Whether the children of these baptized but unconverted church members should be accepted for baptism became a matter of controversy. In 1657 a ministerial convention suggested that such children should be accepted for baptism and church membership, and in 1662 a synod of the churches accepted the practice, which in the 19th century came to be called the Half-Way Covenant. This step increased the diminishing minority of church members in the colonies, extended church discipline over more people, and encouraged a greater number to seek conversion and work for the benefit of the church. Although this solution was accepted by the majority of the churches in New England, it was opposed by a vocal minority. The practice was abandoned by most churches in the 18th century when Jonathan Edwards and other leaders of the Great Awakening taught that church membership could be given only to convinced believers.
I. The Law brought humanity into the knowledge of God, although it was inadequate to save mankind. (v.23)
II. The Law served as a guardian, leading us to Christ so that we might receive Him by faith. (v.24)

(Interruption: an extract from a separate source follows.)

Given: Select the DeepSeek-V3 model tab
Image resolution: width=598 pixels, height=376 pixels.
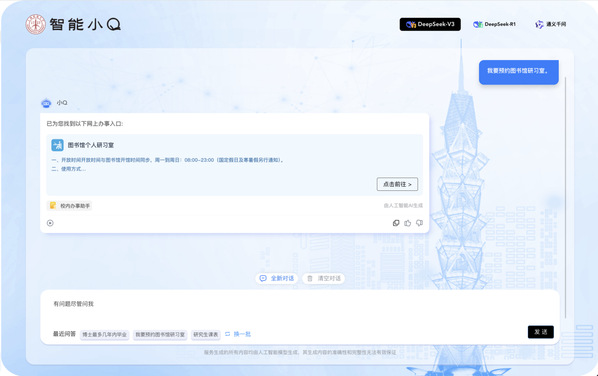Looking at the screenshot, I should pyautogui.click(x=430, y=24).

a. Believers can no longer rely on the Law or its modern counterpart; counterfeit grace which is simply Christianized legalism.
b. Children of believers are not kept by the observance of our Christianized legalism.
i. We must train them to receive Christ personally.
ii. We must love those who stray, nurturing the seed of faith that was planted within them.
III. We have received Grace, which calls us to a life higher than the Law.
a. No longer observance, but dedication of the heart. (v.25)
b. No longer instruction, but participation.
c. No longer boxes to check, but love to live out.
d. All of this was always the highest aim of the Law.
IV. Though faith believers are grafted into the eternal covenant of God. (v.26-29)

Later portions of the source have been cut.